Speakers
Description
In para-virtualized environment, vCPU overcommit is a common configuration which helps customer to make better use of CPU resources since not all VMs would be active at the same time and hence underlying hypervisor will be able to meet the CPU demand and workloads running on VMs can benefit from the extra resource.
Acronyms:
vCPU - virtual CPU - CPU in VM
pCPU - physical CPU - CPU governed by Hypervisor.
But when all or most of the VM request for CPU resource at the same time, hypervisor wont be able to meet those requirements and has to context switch among them to meet the CPU demand and be fair. This context switch is called as vCPU preemption. This vCPU preemption is much more expensive than the task preemption within the VM. Workload performance degrades significantly as the result.
In such a situation, if VMs and hypervisor can co-operate among themselves and use lesser number of vCPUs it improves overall performance. Such vCPU which shouldn't be used at this point are called as paravirt CPU. Provide a framework in Linux kernel to identify these paravirt vCPUs and consolidate workload on non paravirt vCPUs.
This is achieved by:
1. Not scheduling any new task on paravirt CPUs.

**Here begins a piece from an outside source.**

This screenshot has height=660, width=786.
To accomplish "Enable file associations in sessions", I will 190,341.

2. Make load-balancer aware of paravirt CPUs.
3. Push the workload away from paravirt CPUs if it is running on them.
Which vCPUs to mark as paravirt is left to the architecture. Experimentation was done with help of hint from debugfs file.There is effort ongoing to plug in steal time values to decide the hint. It would ideal if the hint is provided by the hypervisor.
Discussion Points:
1. Comparison of different methods (capacity, load balancer, offline)

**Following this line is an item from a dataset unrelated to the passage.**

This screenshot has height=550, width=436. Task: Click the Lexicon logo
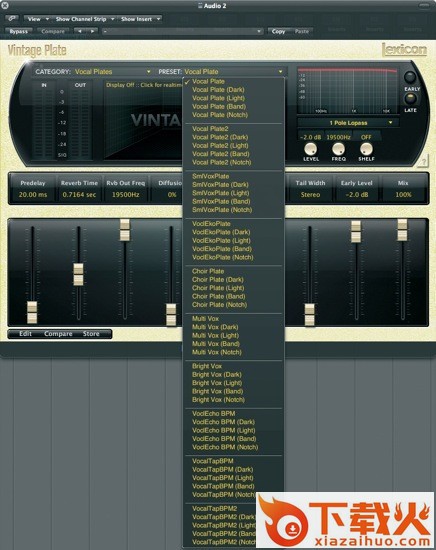pos(404,49)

2. Plugging in steal time to set paravirt CPUs
3. Subtle issues related to implementation.
4. Do all scheduler classes need it to honor it.
5. How userspace such as irqbalance/SCHED_EXT can exploit it.
This is a follow up of discussion in Plumbers 2024.
http://www.youtube.com/watch?v=vMgTAdYAMeQ
http://www.youtube.com/watch?v=pZaO5TlzEjo
Patches: (Latest being first)
https://lore.kernel.org/all/20250625191108.1646208-1-sshegde@linux.ibm.com/
https://lore.kernel.org/all/20250217113252.21796-1-huschle@linux.ibm.com/